[Saved entries]
• • • • • • •

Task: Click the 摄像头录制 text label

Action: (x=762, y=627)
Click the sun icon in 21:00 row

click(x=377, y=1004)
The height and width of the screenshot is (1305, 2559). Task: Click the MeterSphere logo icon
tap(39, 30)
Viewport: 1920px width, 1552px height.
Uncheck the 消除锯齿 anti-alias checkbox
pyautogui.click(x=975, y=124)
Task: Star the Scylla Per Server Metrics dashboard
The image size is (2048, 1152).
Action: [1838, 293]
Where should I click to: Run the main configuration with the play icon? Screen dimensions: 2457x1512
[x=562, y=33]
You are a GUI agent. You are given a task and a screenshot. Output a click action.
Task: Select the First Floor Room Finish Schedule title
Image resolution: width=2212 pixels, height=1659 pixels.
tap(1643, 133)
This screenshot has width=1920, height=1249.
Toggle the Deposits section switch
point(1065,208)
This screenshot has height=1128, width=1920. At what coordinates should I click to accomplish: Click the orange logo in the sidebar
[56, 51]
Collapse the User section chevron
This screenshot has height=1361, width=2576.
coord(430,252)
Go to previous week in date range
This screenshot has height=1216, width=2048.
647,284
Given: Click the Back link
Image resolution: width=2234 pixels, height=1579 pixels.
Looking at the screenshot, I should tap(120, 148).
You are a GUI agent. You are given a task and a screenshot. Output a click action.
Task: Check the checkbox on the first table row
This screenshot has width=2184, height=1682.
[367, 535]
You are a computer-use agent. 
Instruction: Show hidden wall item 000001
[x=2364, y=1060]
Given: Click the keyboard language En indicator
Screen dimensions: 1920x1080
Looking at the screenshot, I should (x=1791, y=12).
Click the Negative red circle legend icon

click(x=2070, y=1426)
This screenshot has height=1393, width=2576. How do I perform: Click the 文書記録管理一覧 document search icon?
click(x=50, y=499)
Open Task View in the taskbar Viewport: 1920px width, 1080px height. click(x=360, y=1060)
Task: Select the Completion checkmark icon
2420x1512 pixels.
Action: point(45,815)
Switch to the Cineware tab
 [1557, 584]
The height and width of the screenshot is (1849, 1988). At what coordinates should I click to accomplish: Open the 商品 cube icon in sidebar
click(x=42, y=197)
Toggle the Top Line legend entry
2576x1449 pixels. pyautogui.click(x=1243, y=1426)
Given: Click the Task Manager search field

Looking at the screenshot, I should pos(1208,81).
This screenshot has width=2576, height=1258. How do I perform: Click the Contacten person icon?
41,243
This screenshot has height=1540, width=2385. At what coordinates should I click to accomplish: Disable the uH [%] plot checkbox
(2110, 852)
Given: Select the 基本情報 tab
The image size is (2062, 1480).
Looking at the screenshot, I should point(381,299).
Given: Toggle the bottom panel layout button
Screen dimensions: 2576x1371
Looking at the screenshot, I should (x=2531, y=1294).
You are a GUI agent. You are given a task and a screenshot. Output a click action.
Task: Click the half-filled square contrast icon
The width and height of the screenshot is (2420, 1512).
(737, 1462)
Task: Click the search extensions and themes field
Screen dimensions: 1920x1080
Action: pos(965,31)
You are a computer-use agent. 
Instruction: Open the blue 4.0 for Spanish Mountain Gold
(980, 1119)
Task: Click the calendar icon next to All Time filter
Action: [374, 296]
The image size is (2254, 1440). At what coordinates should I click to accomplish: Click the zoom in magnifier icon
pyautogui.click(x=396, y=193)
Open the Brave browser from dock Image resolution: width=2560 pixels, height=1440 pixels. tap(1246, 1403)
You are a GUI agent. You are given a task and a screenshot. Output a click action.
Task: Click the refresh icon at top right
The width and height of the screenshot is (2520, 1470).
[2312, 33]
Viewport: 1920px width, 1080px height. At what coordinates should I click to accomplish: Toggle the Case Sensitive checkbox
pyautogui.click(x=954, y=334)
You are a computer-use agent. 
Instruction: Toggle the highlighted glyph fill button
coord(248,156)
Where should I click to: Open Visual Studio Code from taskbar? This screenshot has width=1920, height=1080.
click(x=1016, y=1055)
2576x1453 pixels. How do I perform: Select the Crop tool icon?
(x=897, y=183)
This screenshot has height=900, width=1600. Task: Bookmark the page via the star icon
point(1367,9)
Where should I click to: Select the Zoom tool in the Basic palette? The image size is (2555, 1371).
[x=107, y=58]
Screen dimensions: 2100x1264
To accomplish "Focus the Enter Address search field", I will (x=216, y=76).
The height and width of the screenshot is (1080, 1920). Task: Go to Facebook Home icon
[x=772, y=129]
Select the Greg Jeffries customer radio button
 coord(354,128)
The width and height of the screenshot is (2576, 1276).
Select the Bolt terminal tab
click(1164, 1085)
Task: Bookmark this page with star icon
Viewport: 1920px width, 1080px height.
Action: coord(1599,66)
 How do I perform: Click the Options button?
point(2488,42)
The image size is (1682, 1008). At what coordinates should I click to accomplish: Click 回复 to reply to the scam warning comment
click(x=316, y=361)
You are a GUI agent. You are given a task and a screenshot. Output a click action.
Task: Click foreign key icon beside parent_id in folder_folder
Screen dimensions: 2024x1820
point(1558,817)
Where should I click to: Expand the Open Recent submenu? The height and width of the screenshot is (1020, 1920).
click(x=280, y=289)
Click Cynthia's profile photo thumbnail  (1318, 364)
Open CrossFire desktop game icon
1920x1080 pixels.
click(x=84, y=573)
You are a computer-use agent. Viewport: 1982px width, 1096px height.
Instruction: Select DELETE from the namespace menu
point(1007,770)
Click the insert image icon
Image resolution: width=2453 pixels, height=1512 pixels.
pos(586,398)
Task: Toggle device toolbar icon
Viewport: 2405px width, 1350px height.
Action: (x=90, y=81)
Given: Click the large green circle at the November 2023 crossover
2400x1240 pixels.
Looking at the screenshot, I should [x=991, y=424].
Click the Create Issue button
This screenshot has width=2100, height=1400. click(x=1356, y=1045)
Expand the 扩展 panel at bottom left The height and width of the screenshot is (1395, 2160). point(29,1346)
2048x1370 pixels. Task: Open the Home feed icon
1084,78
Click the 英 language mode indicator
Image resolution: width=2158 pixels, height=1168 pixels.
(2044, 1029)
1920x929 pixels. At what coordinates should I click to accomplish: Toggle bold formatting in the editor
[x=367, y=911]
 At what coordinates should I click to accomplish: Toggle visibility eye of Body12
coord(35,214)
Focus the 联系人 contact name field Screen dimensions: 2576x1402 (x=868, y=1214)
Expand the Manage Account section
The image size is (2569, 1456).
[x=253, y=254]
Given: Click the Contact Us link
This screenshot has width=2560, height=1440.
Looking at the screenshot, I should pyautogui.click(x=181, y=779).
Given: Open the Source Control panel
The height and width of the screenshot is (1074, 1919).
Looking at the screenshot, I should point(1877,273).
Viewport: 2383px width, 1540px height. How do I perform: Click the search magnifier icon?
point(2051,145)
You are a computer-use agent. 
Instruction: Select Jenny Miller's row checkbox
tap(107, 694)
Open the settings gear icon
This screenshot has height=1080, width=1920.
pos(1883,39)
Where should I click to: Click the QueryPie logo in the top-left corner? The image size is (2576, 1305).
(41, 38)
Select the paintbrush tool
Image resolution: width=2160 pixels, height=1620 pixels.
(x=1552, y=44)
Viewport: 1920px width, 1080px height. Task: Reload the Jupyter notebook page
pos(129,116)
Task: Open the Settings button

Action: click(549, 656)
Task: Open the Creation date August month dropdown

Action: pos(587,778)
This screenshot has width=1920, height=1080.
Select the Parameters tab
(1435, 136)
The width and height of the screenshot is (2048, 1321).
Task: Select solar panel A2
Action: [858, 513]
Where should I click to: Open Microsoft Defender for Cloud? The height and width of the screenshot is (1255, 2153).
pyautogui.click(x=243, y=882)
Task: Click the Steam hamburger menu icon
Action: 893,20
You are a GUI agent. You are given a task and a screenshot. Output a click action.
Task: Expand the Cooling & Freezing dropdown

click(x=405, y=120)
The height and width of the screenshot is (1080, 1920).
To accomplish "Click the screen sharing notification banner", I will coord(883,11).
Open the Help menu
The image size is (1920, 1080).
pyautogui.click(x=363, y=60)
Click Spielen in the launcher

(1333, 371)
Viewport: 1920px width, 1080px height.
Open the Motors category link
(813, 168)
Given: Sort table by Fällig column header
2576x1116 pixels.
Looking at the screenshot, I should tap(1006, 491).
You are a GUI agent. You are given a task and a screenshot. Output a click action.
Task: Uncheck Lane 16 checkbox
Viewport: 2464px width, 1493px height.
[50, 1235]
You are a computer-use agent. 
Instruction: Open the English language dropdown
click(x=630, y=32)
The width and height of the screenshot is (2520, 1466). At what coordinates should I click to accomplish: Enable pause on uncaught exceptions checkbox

• • • • • • •

### Work instructions
Given the records above, reproduce precisely and only the lines between the line holding "Given: Click the Task Manager search field" and the line holding "Open the Brave", inclusive.

### Answer
Given: Click the Task Manager search field

Looking at the screenshot, I should pos(1208,81).
This screenshot has width=2576, height=1258. How do I perform: Click the Contacten person icon?
41,243
This screenshot has height=1540, width=2385. At what coordinates should I click to accomplish: Disable the uH [%] plot checkbox
(2110, 852)
Given: Select the 基本情報 tab
The image size is (2062, 1480).
Looking at the screenshot, I should point(381,299).
Given: Toggle the bottom panel layout button
Screen dimensions: 2576x1371
Looking at the screenshot, I should (x=2531, y=1294).
You are a GUI agent. You are given a task and a screenshot. Output a click action.
Task: Click the half-filled square contrast icon
The width and height of the screenshot is (2420, 1512).
(737, 1462)
Task: Click the search extensions and themes field
Screen dimensions: 1920x1080
Action: pos(965,31)
You are a computer-use agent. 
Instruction: Open the blue 4.0 for Spanish Mountain Gold
(980, 1119)
Task: Click the calendar icon next to All Time filter
Action: [374, 296]
The image size is (2254, 1440). At what coordinates should I click to accomplish: Click the zoom in magnifier icon
pyautogui.click(x=396, y=193)
Open the Brave browser from dock Image resolution: width=2560 pixels, height=1440 pixels. tap(1246, 1403)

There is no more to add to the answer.